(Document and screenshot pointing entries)
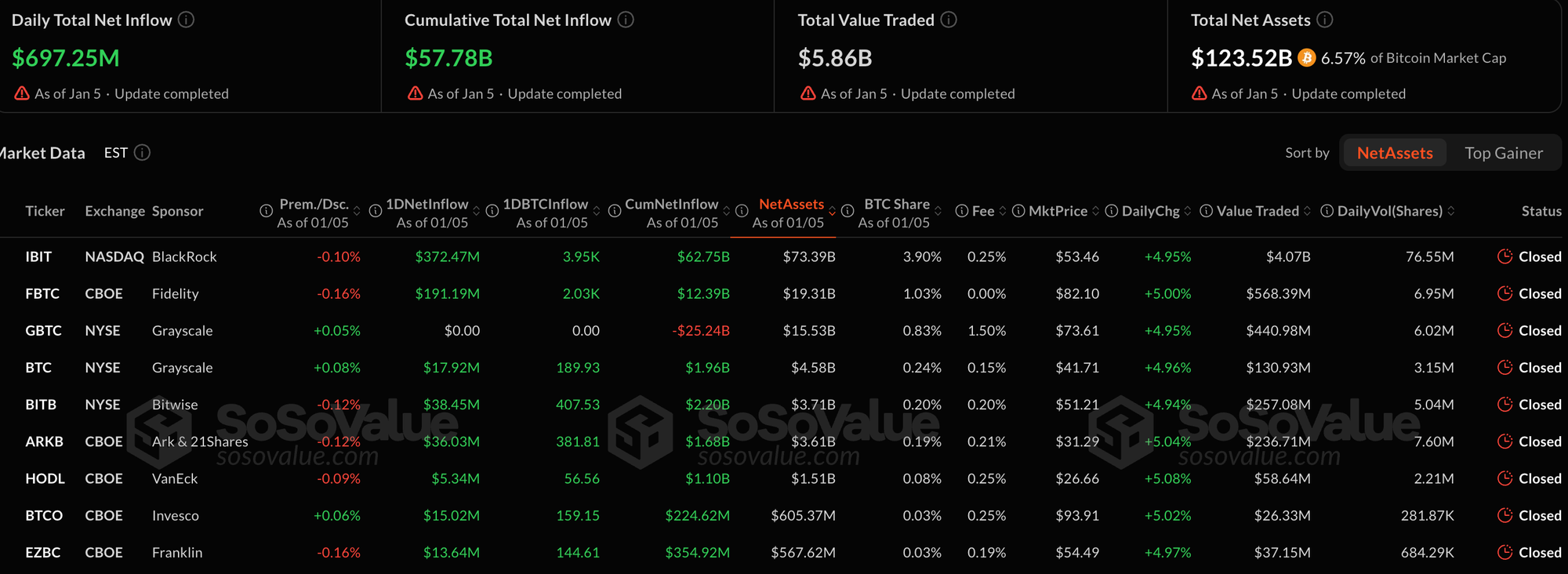Click warning icon under Total Value Traded
The width and height of the screenshot is (1568, 574).
coord(808,93)
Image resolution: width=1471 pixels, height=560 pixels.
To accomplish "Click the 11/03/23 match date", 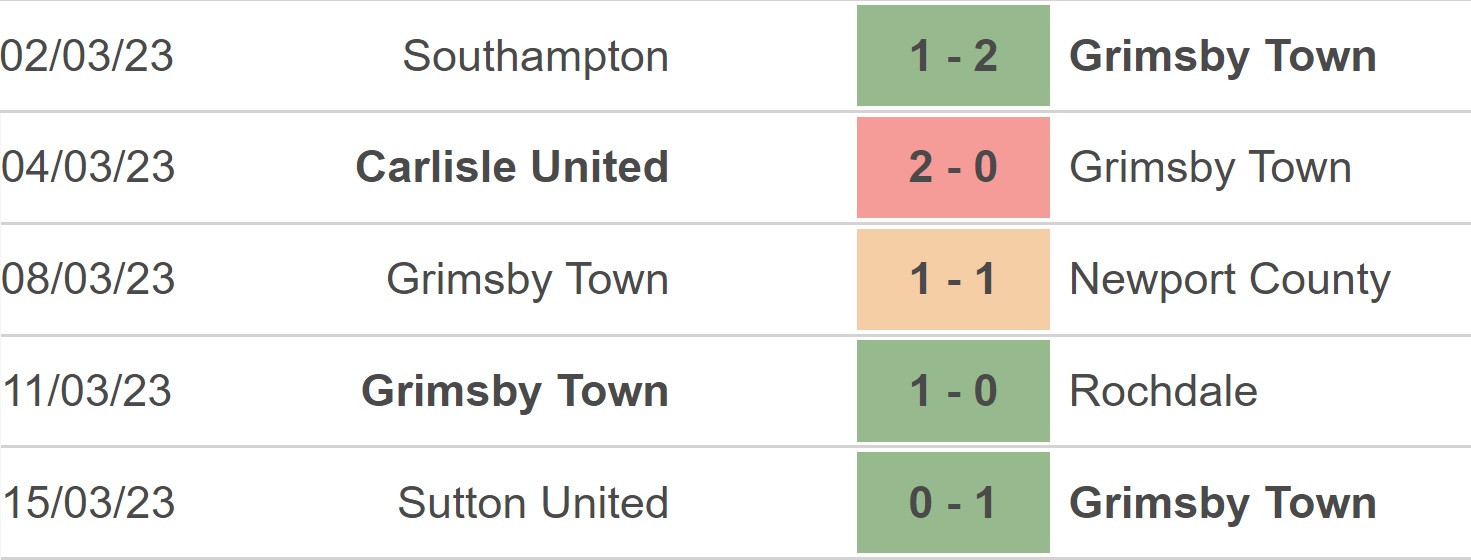I will [x=87, y=391].
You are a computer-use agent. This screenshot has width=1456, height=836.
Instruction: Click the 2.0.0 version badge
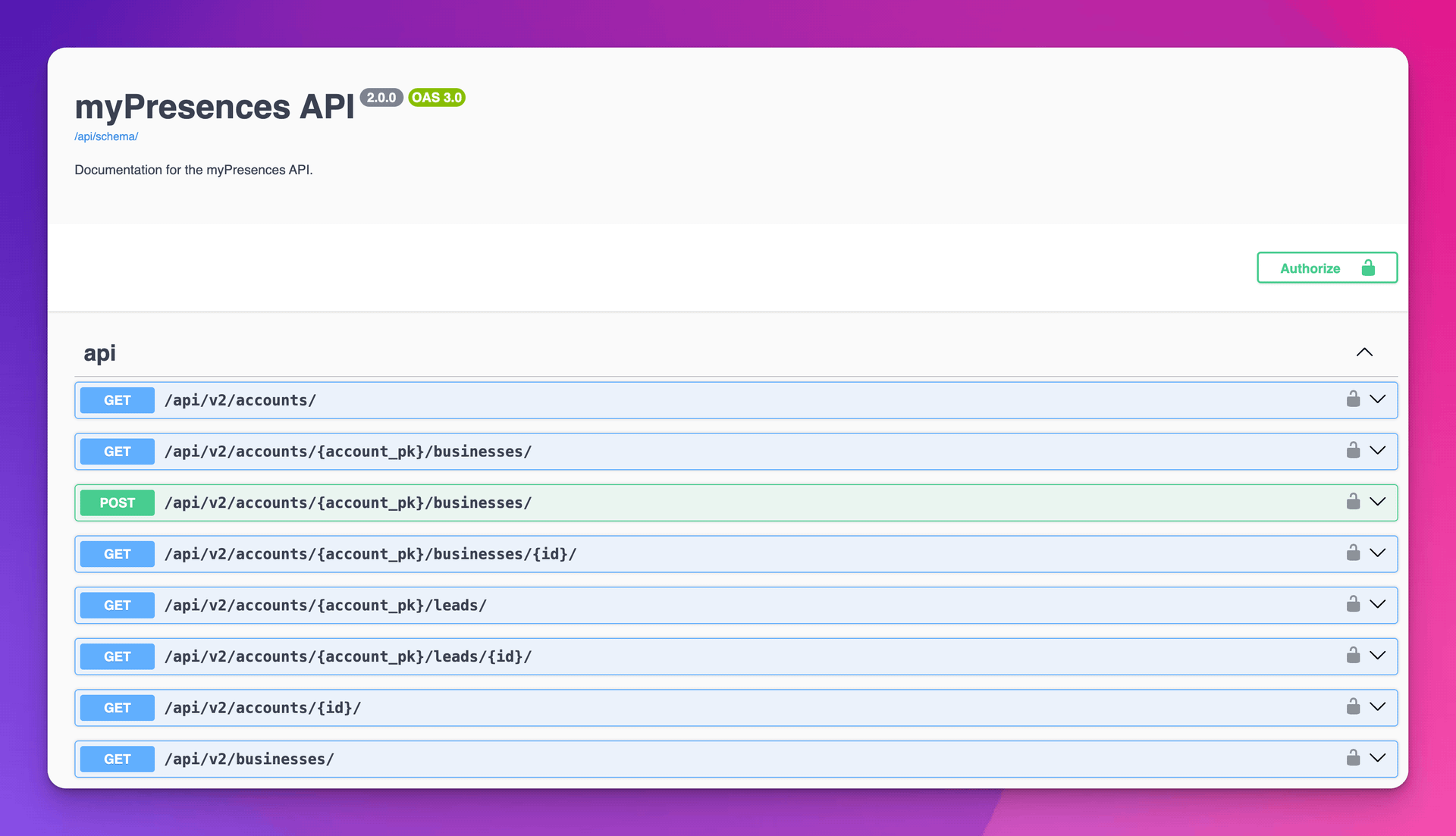coord(381,98)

**Goal**: Gather every line above that contains the string "height".

**Exercise output**:
The width and height of the screenshot is (1568, 574).
Image resolution: width=1471 pixels, height=560 pixels.
You are a computer-use agent. This screenshot has width=1456, height=836.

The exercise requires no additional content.